Lots of the kids are excited about the arrival of MsgFiler, which is a neat litte app for helping you file away your messages in Mail.app:

MsgFiler is a plug-in for Apple Mail which quickly files emails into existing mailbox folders. MsgFiler’s fast searching means you just have to type a few characters to find the right mailbox. Move selected messages with a click or open a mailbox without having to navigate the mailbox folder pane. MsgFiler is optimized for keyboard-only usage, perfect for Apple Mail power users.

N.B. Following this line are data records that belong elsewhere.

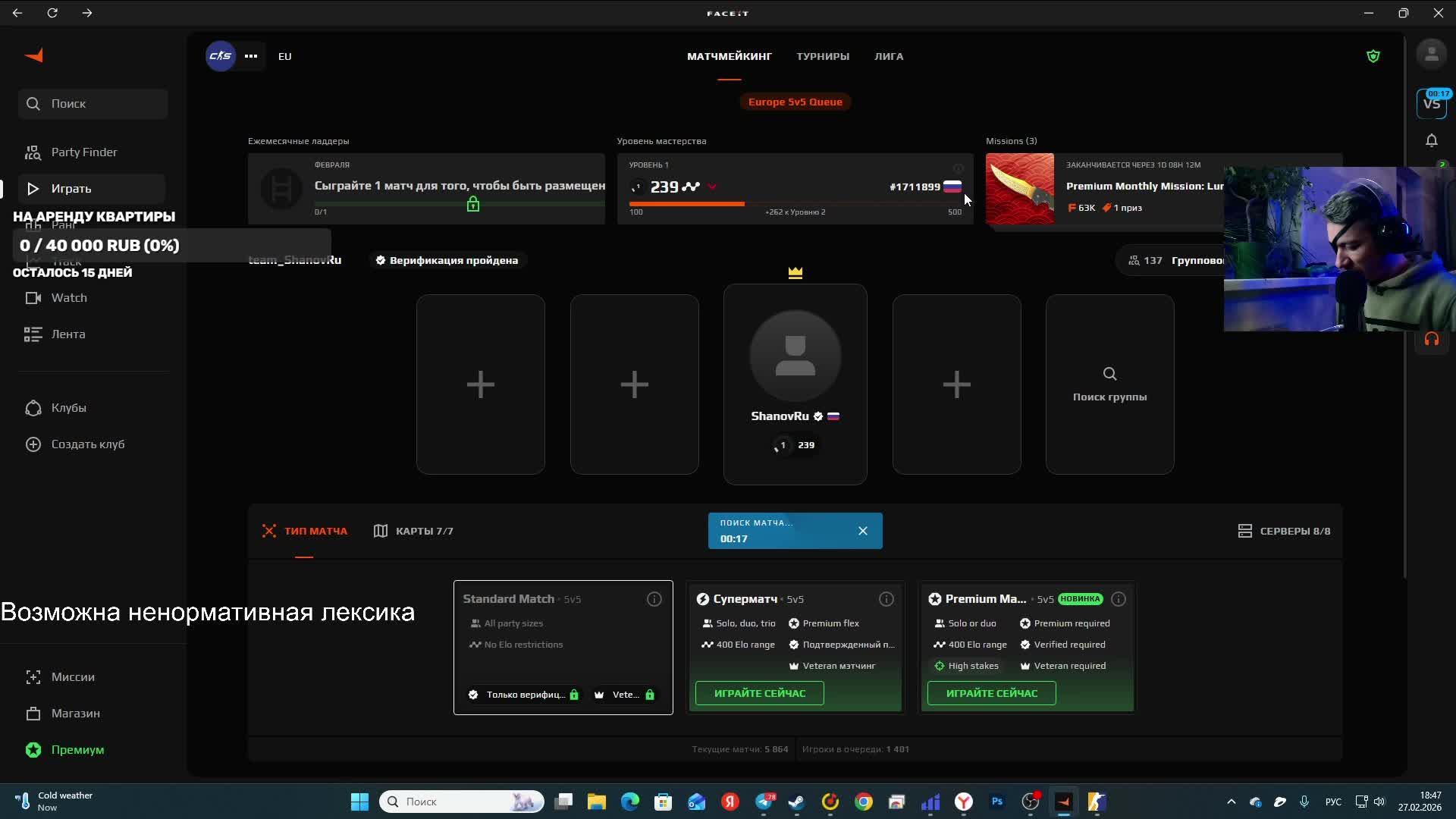Open the three-dots game menu
Image resolution: width=1456 pixels, height=819 pixels.
[251, 56]
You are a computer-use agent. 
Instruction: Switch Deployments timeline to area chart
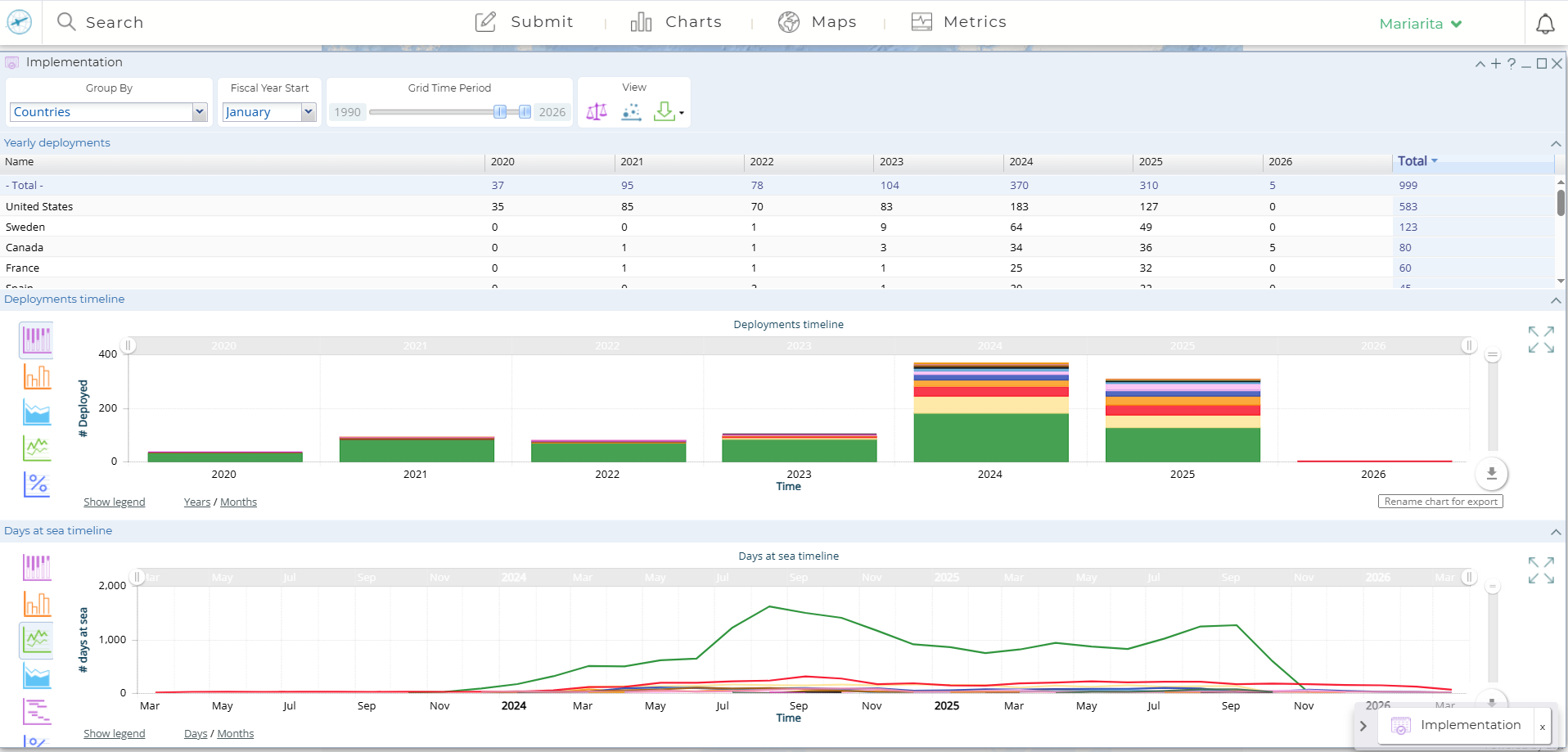pos(37,412)
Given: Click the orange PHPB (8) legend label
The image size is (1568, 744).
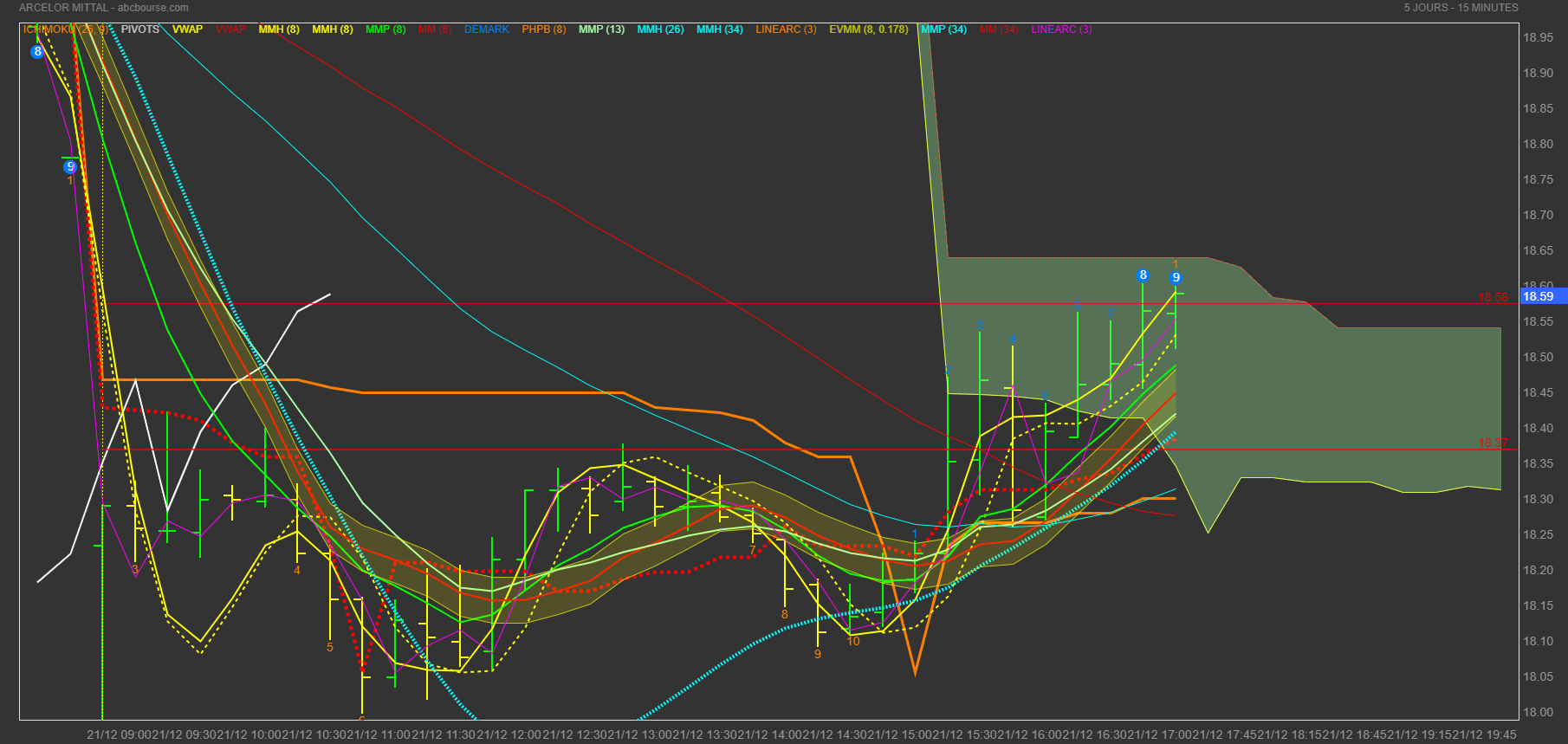Looking at the screenshot, I should point(543,29).
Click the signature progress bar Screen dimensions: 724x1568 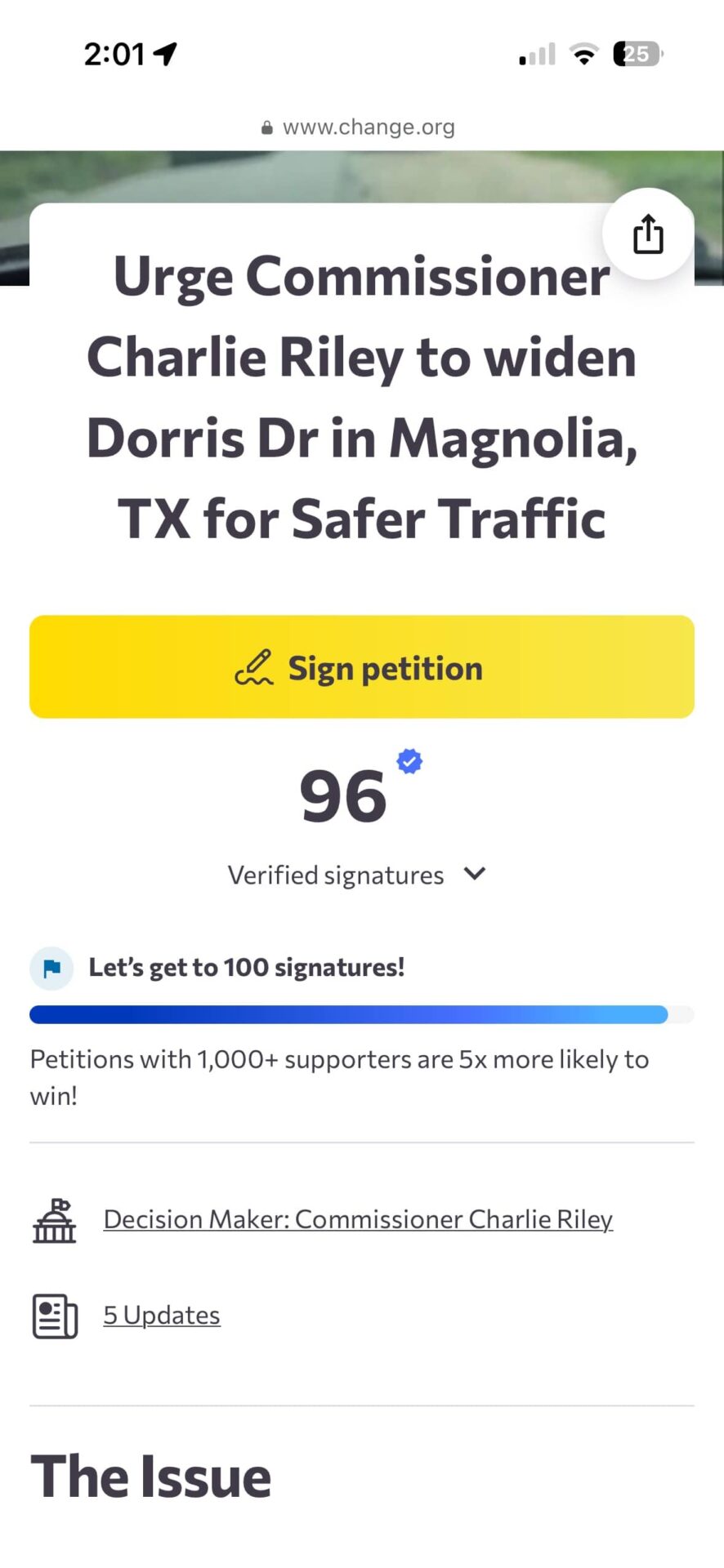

But I'll just play devil's advocate on this one: if you find yourself inordinately excited about the arrival of this (admittedly clever) application, there's an excellent chance that your email archiving system is unnecessarily complex and, in fact, is in need of a major streamlining. Discuss.

Me? Here's my own folder hierarchy (and the Mail Act-on key I use to send selected messages there.):

  • To Respond (CTRL-R)
  • Archived (CTRL-A)
    • Receipts and things I Bought (CTRL-B)
    • Passwords and account info (CTRL-P)

That's it. Personally, I abandoned the byzantine filing system quite a while ago, and so far -- given a mindful combination of Smart Folders and Spotlight -- I've yet to find a compelling case for manually filing beyond a depth of more than one folder.

So, my larger question for you guys with more than, say, five or so archive sub-folders:

How often are you using your archiving hierarchy to retrieve old mail? In other words, give me your success stories and best practices by which the time spent on meticulous manual filing has paid outsize rewards in finding stuff later. Or, perhaps better put: what are the limitations of Smart Folders, and what would need to change about them to get you out of the manual filing routine?

Because, I gotta tell you, it kinda seems like a lot of busy work given what seems like modest functional pay-off. But you school me...

Dan's picture

Here's my problem with "Reply-To"...

Here's my problem with "Reply-To" folders or flagging messages for further action: you're setting yourself up to re-read the email -- or, in GTD terms, to re-process the email. And those people who are drowning in email barely have time to read their email once; why read it twice?

I think it's far better to determine what the next action is, schedule time for that action on your calendar, and either delete the email or store it in an appropriate folder. I keep email folders for precisely this purpose: as a reference for action that I've already scheduled when I first processed the mail. (If you're an Outlook user, you can just drag the whole email into the appropriate date/time on your Calendar.) Handling mail this way means that you don't have to figure out WHEN you're going to respond to an email, and you don't have to review the "Reply-To" folder to see what responses you have to make. On the first round of processing, you've already figured out when you're going to handle that email.